Notes from the Wired

Efficient Estimation of Word Representations in Vector Space

Published: February 2, 2024

Paper Title: Efficient Estimation of Word Representations in Vector Space
Link to Paper: https://arxiv.org/abs/1301.3781
Date: 16. January 2013
Paper Type: NLP, Word-Embedding
Short Abstract:
This paper introduces word2vec, a novel model architecture that facilitates the embedding of continuous vector representations of words.

1. Introduction

If you have an NLP system like a LLM, you first need to train this NLP system. To train it, you need to represent the words from the text on which you want to train as continuous numerical vectors; word2vec accomplishes this.

Before word2vec, most NLP systems treated words as atomic units (e.g., through a one-hot vector encoding). This approach implies no concept of similarity between words, as each word is distinct and not comparable to others.

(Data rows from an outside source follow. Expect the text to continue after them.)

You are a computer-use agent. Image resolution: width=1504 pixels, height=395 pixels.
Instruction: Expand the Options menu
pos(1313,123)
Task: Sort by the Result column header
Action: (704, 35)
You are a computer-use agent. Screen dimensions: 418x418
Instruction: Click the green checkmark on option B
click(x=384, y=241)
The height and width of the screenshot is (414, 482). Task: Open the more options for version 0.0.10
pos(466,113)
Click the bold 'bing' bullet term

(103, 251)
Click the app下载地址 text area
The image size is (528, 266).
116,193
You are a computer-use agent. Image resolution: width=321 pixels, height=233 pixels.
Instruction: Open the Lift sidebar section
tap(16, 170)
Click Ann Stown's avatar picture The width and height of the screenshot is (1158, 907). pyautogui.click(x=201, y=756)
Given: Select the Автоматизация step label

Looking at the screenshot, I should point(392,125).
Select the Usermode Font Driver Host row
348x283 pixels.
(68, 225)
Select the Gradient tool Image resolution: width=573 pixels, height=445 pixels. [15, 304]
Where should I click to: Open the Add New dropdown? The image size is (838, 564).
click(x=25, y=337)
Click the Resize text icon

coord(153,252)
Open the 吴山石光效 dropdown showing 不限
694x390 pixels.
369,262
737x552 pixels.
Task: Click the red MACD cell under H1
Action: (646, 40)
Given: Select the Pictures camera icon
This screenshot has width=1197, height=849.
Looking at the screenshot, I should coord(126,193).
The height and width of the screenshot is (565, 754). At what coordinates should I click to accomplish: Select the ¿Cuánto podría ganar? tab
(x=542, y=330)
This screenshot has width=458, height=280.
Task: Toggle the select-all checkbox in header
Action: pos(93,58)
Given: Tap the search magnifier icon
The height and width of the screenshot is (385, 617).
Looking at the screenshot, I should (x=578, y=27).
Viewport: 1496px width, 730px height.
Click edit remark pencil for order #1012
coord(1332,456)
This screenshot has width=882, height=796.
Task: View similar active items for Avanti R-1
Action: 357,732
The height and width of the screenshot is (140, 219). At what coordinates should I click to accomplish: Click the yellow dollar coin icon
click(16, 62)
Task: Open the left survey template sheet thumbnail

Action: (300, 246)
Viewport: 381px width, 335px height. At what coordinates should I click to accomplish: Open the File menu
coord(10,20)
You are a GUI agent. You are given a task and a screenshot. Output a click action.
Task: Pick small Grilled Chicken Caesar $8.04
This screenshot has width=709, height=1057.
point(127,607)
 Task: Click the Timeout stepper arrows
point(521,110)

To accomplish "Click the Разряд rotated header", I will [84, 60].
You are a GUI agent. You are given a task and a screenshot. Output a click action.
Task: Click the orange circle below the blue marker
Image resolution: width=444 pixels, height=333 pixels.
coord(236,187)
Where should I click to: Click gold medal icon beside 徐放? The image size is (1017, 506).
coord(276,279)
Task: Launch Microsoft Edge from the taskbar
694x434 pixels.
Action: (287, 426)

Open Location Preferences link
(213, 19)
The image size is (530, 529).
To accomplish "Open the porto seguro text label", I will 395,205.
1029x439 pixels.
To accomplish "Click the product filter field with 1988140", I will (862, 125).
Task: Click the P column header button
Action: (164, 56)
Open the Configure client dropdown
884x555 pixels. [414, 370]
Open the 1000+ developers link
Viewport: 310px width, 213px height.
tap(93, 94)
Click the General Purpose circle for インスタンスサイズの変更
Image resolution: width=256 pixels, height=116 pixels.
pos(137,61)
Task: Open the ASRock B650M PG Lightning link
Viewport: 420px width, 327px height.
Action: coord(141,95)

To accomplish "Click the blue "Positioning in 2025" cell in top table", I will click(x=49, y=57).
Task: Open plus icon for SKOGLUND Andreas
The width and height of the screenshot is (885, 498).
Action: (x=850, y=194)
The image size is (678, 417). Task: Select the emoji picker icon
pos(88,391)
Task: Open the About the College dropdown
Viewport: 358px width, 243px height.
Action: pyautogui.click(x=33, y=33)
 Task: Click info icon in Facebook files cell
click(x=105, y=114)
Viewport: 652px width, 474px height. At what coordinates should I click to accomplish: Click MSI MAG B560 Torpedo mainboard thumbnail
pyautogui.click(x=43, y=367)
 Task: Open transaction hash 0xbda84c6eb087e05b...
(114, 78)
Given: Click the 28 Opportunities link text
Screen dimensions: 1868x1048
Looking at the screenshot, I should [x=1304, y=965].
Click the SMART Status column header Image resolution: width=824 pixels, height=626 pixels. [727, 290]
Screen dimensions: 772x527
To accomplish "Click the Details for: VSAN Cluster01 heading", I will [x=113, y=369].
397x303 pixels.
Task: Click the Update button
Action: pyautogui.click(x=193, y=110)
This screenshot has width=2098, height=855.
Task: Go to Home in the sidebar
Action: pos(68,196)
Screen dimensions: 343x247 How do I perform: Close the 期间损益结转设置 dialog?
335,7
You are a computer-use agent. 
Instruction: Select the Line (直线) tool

The goal of word2vec is to learn high-quality word vectors from a vast dataset with billions of words and millions of words in the vocabulary. Furthermore, they aim for the learned word vectors to have semantic meaning, grouping similar words together in the vector space based on shared properties. This semantic meaning, alowss for vector addition expressions like this vector(“King”) - vector(“Man”) + vector(“Woman”) = vector(“Queen”).

2. Model Architectures

Word2Vec utilizes a neural network with two layers. Its input is a text corpus, and its output is a set of vectors representing the words. Although not a deep neural network, word2vec transforms text into vectors comprehensible to deep neural networks.

Feedforward Neural Net Language Mode(NNLM) In NNLM, the neural network comprises input, projection, hidden, and output layers. The input layer encodes $N$ words using a 1-of-V encoding (one-hot encoding), where $V$ is the size of the vocabulary. The projection layer, with dimensionality $N \times D$, then projects the input to the hidden layers. The issue with this model is the high computational complexity of training the neural network back then, which is no longer a concern nowadays.

Continuous Bag-of-Words(CBOW) Mode This model employs the same architecture as NNLM but removes the hidden layer, for lesser computational complexity, and shares the projection weight matrix for all words. It uses the context of the words surrounding the current word to predict a target word.

Continuous Skip-gram Mode In this mode, the model uses the current word to predict the target context. The current word serves as input for the classifier, predicting the word within a certain range before and after the word.

Training Training involves using words as input for the models and calculating the output word by first determining the projection and then the output of the output layer. Afterward, they check if they have predicted the correct word, adjusting the neural network weights based on the loss function.

Inference In inference, the output layer is removed. To obtain the vector representation of a word, the trained model is fed the word, and the output will be the projection layer, serving as the word vector representation.

3. Results

After training the model, it is found that the word vector representations have semantic meaning. For example, the word big is similar to bigger. This enables vector addition in the semantic vector space, computing X = vector(“biggest”) - vector(“big”) and then finding the vector in the space closest to X, using cosine distance, which in this case is X = vector(“small”).

Adding dimensionality to the projection layer or increasing training data doesn’t improve performance beyond a certain point. Only when increased together do they lead to better results.

Table 4 indicates that the methods from Word2vec outperform all other techniques from that time by a wide margin.

4. Conclusion

Word2Vec is a highly influential paper that demonstrated the possibility and utility of using neural networks to train word embeddings for later use in NLP systems.